Lys and Fibrinogen Binding of Wild-Type (Trp72) and Mutant (Arg72) Human Apo(a) Kringle IV-10 Expressed in E coli and CHO Cells

Abstract

In a previous study, we identified a lysine (Lys)-binding–defective form of human lipoprotein(a) and attributed this defect to the presence of a Trp72→Arg mutation in apolipoprotein(a) [apo(a)] kringle IV-10. To document this relationship, we expressed both wild-type (wt) and mutant (mut) forms of kringle IV-10 in Escherichia coli (nonglycosylated form) and Chinese hamster ovary (CHO) cells (glycosylated form).
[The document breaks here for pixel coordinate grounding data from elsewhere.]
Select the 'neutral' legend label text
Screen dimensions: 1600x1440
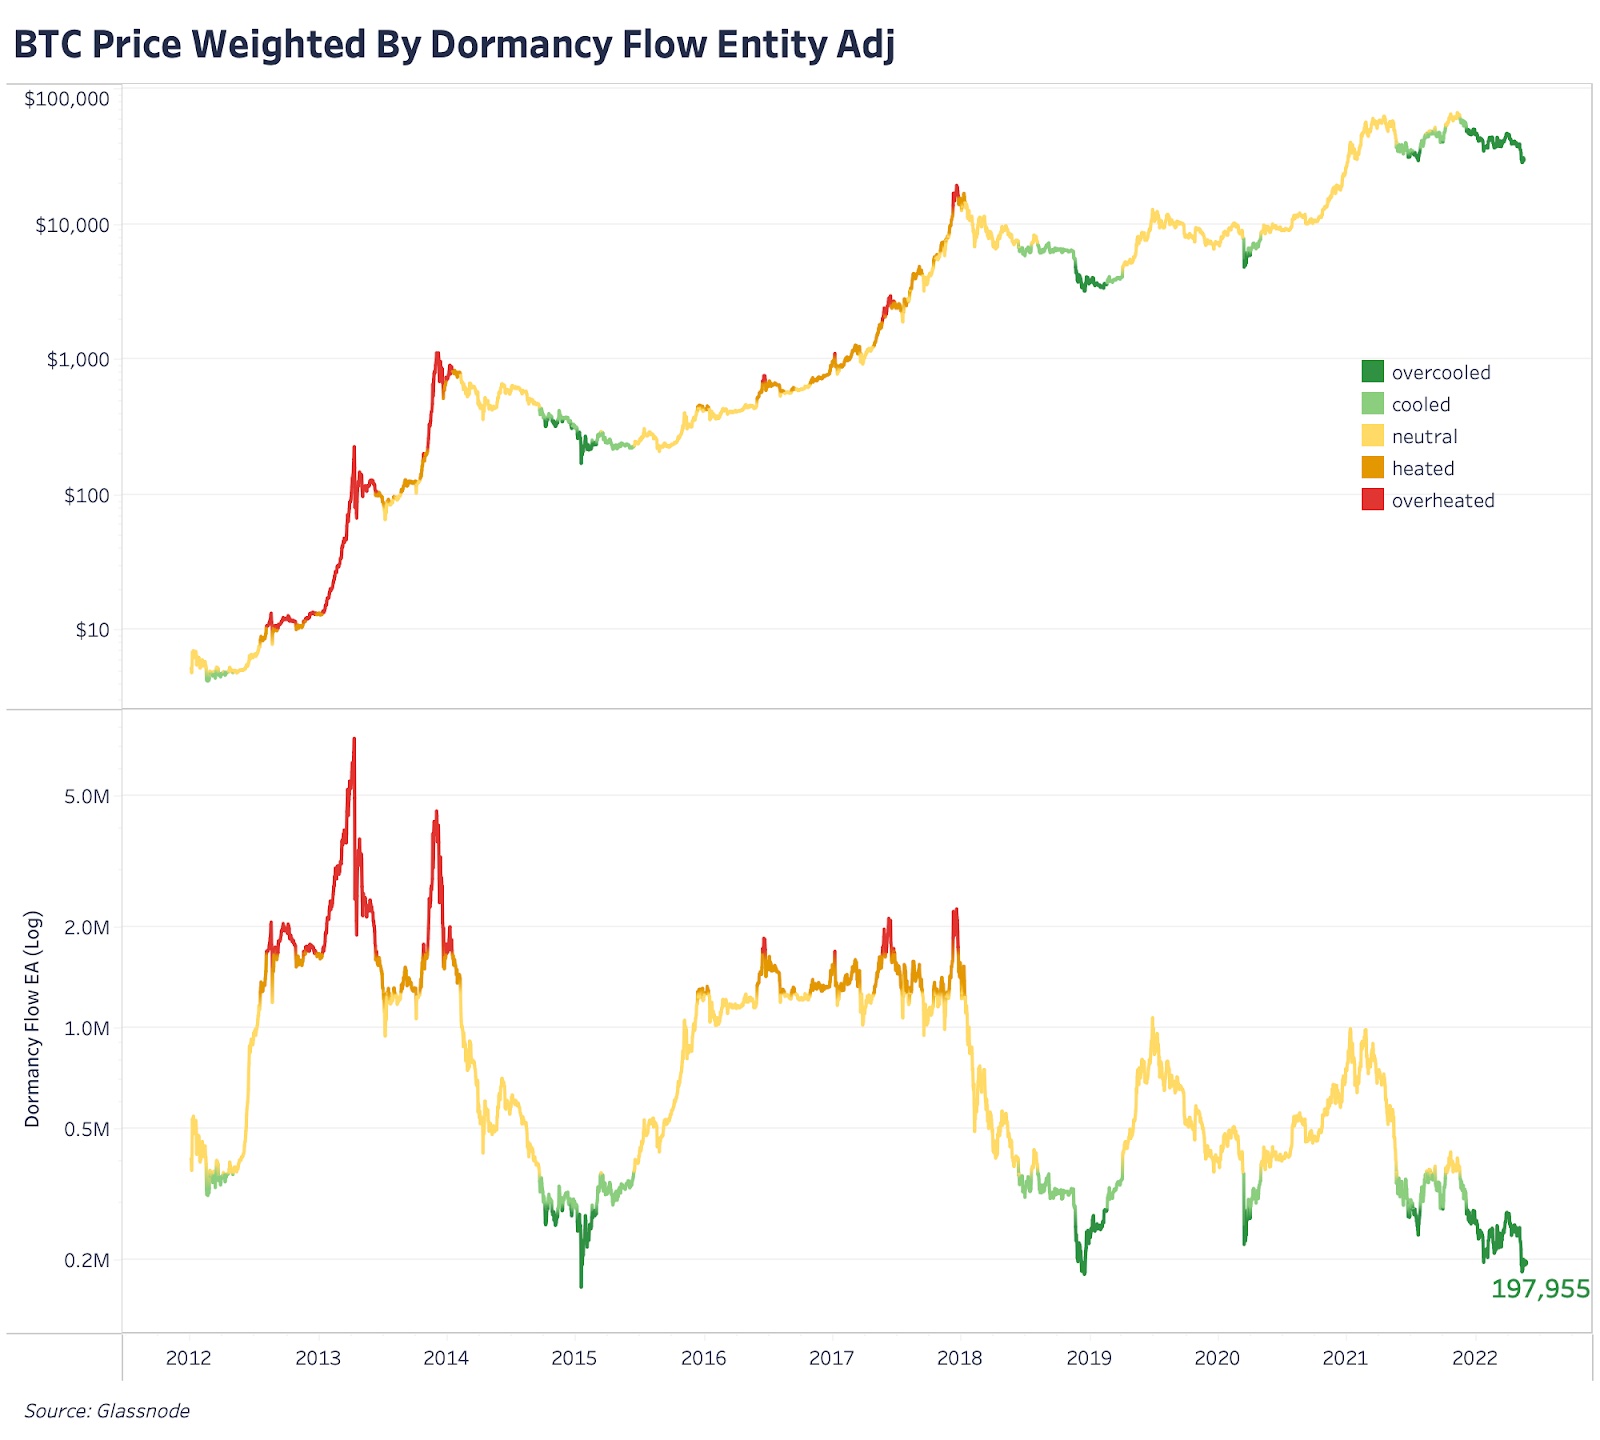[x=1424, y=437]
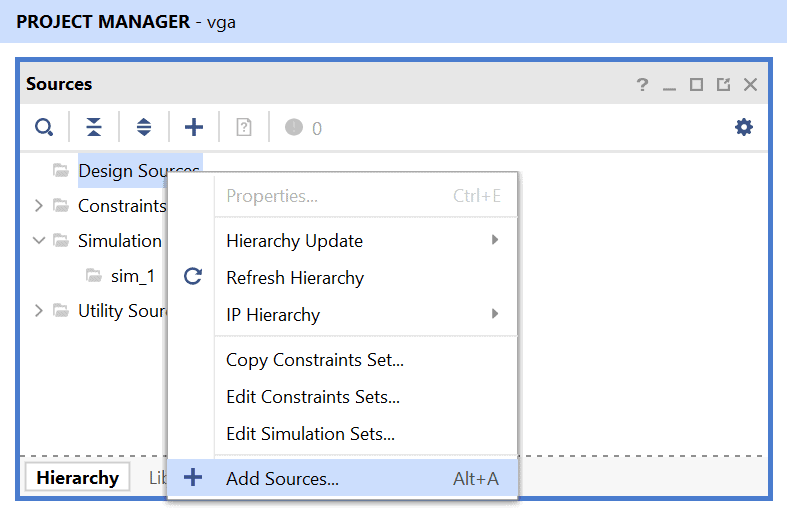Expand the Constraints tree node
The image size is (787, 520).
[x=38, y=206]
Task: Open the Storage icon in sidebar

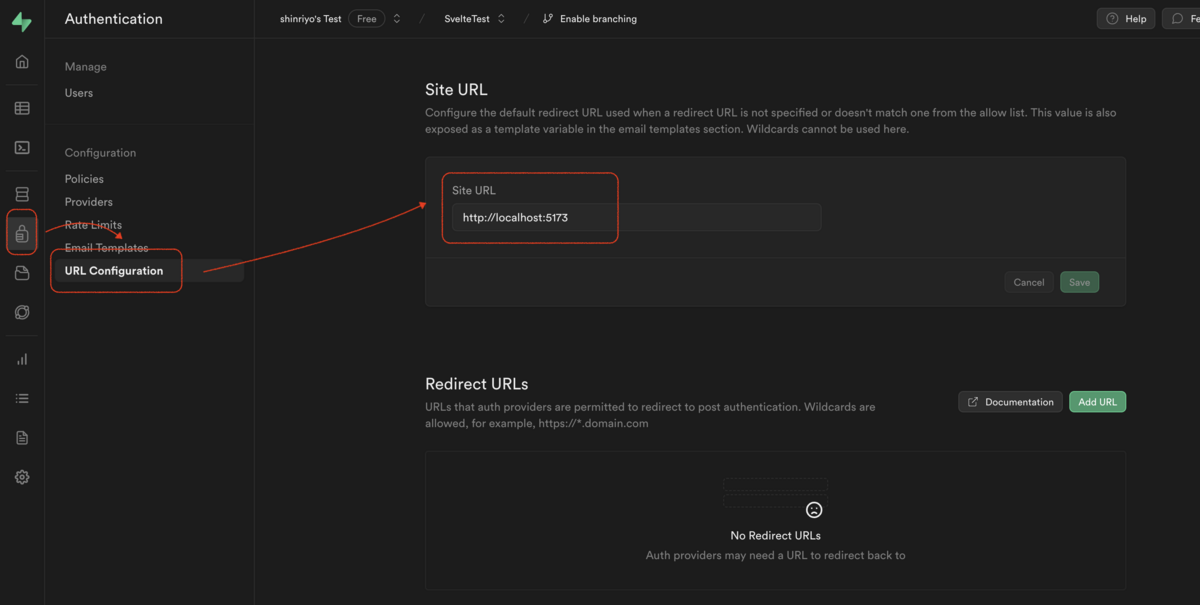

The Arg72 mut was prepared by introducing the T→A mutation in apo(a) kringle IV-10 amplified from human liver mRNA by the reverse-transcriptase polymerase chain reaction technique. All expressed kringles were tested for their ability to bind Lys and plasmin-modified fibrinogen (PM-fibrinogen). wt kringle IV-10 expressed in both E coli and CHO cells bound to Lys-Sepharose with comparable affinity. In contrast, the Arg72 mut expressed in both systems exhibited no Lys-binding capacity. Moreover, the wt kringle IV-10 expressed in both systems bound to PM-fibrinogen and exhibited two binding components, one Lys mediated (inhibitable by ε-amino- n -caproic acid) and one Lys insensitive, occurring in about the same proportions. Only the latter type of binding was present in the Arg72 mut expressed in E coli. We conclude that kringle IV-10 of human apo(a) has Lys-and PM-fibrinogen–binding capacities that are independent of glycosylation and require the presence of Trp72, one of the seven amino acids that constitute the Lys-binding site of kringle IV-10. Our results also show that the binding of kringle IV-10 to PM-fibrinogen is more complex than that to Lys, in that the former requires an additional binding site or sites outside the Lys-binding site.